EXERCISE:
Copy all of the rows below, swapping each occurrence of "icon" for "button" and keeping everything else the same. Leave out the pictures.

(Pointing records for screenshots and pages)
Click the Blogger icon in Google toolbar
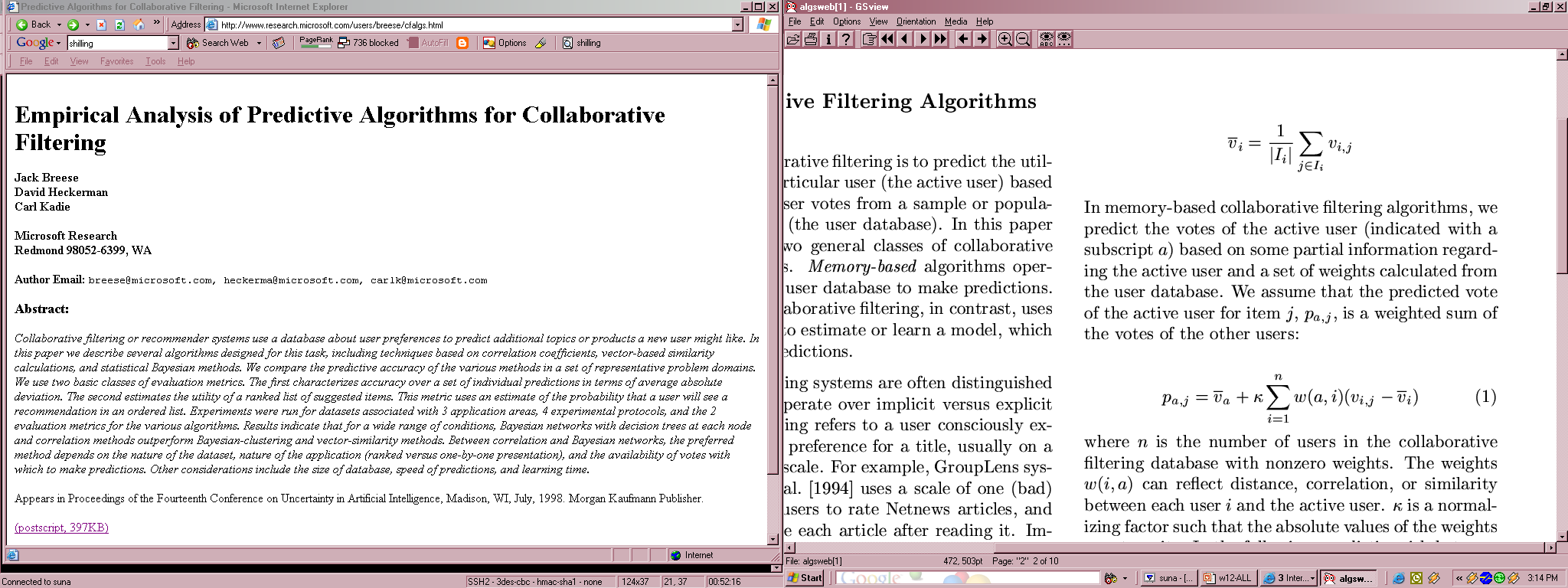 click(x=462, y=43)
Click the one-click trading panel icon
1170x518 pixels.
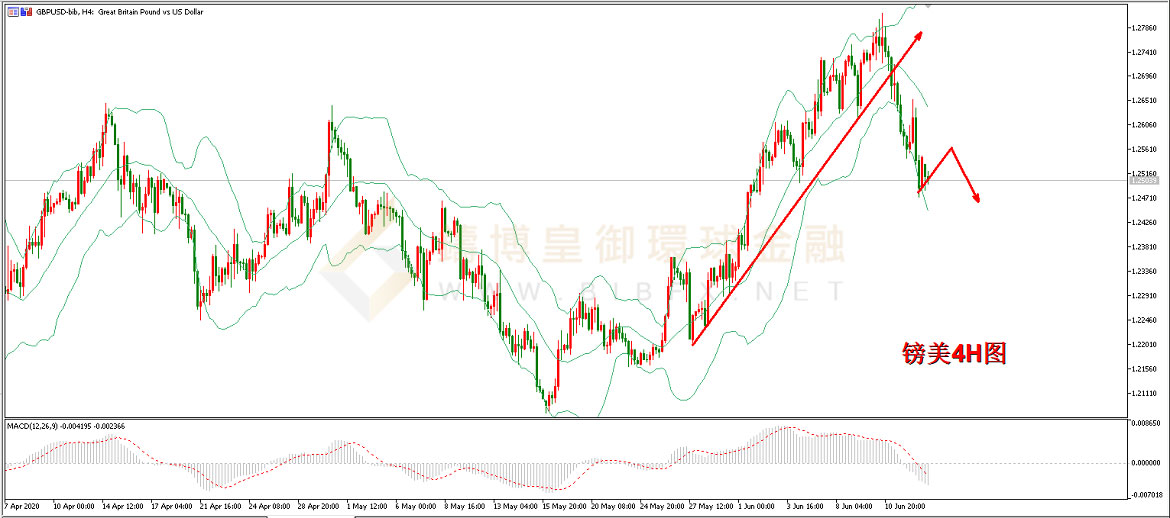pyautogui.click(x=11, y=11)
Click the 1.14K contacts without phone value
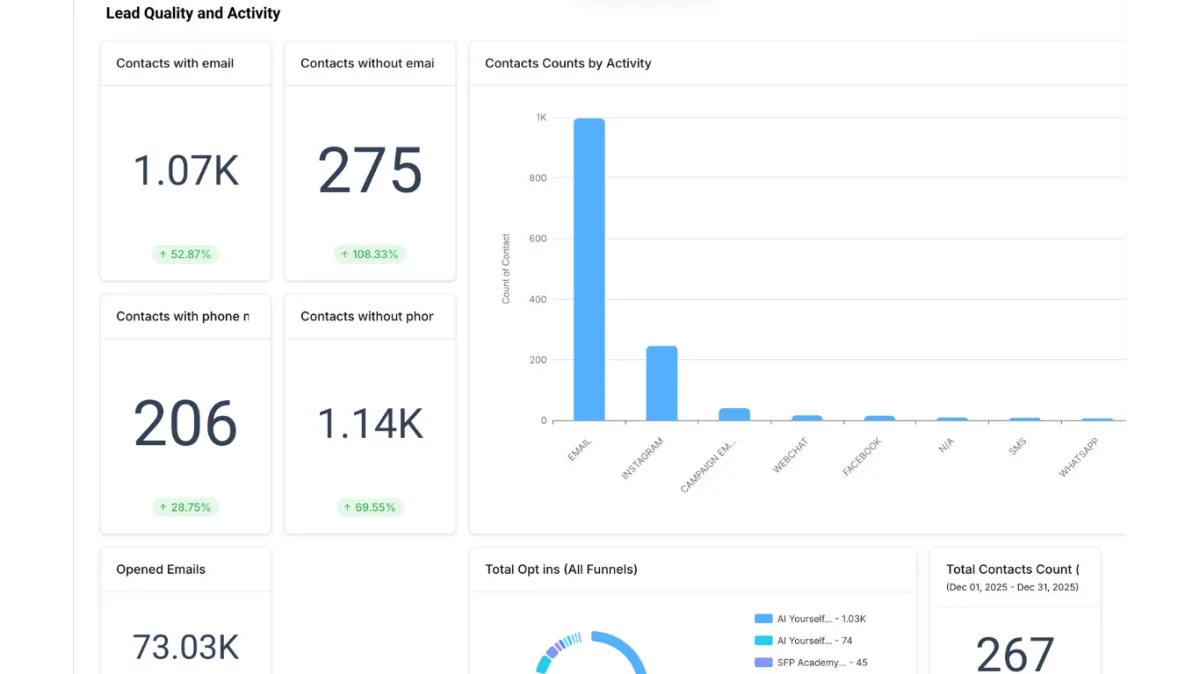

SOLUTION:
Click the Blogger button in Google toolbar
 click(x=462, y=43)
Click the one-click trading panel button
1170x518 pixels.
pyautogui.click(x=11, y=11)
Click the 1.14K contacts without phone value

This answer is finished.